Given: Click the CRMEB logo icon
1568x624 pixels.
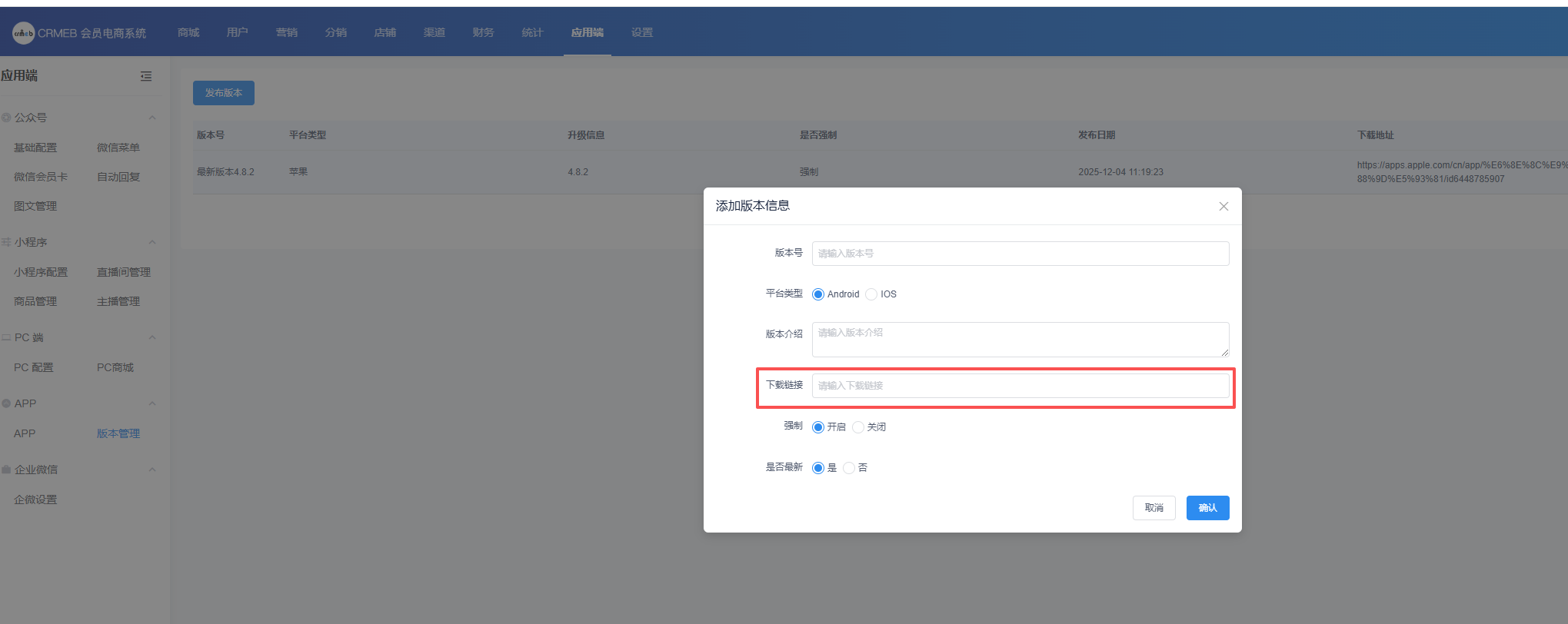Looking at the screenshot, I should click(x=23, y=33).
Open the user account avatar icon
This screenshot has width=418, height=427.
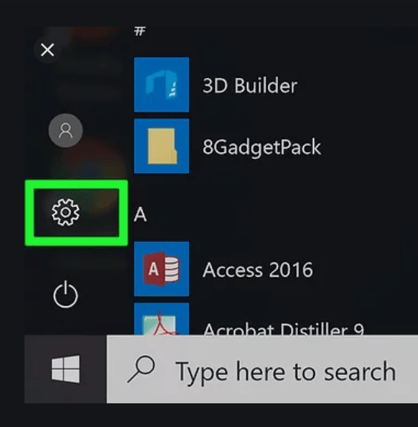[66, 130]
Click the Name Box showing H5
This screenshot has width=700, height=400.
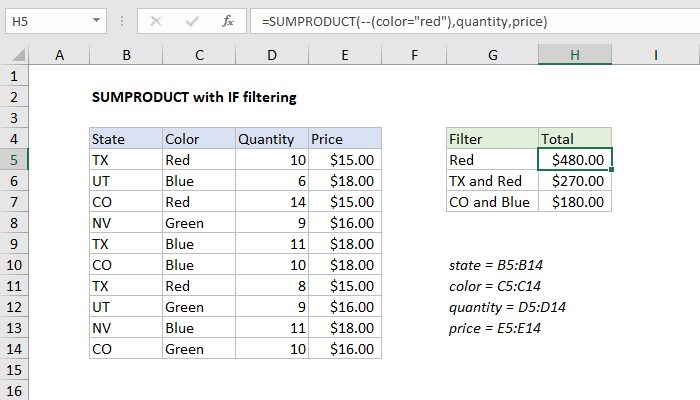pos(48,20)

**WORK TASK:** Output all of the entries verbatim, leaving out any images.

**ANSWER AREA:**
Given: Click the CRMEB logo icon
1568x624 pixels.
Looking at the screenshot, I should click(x=23, y=33).
Open the user account avatar icon
This screenshot has width=418, height=427.
[66, 130]
Click the Name Box showing H5
This screenshot has width=700, height=400.
pos(48,20)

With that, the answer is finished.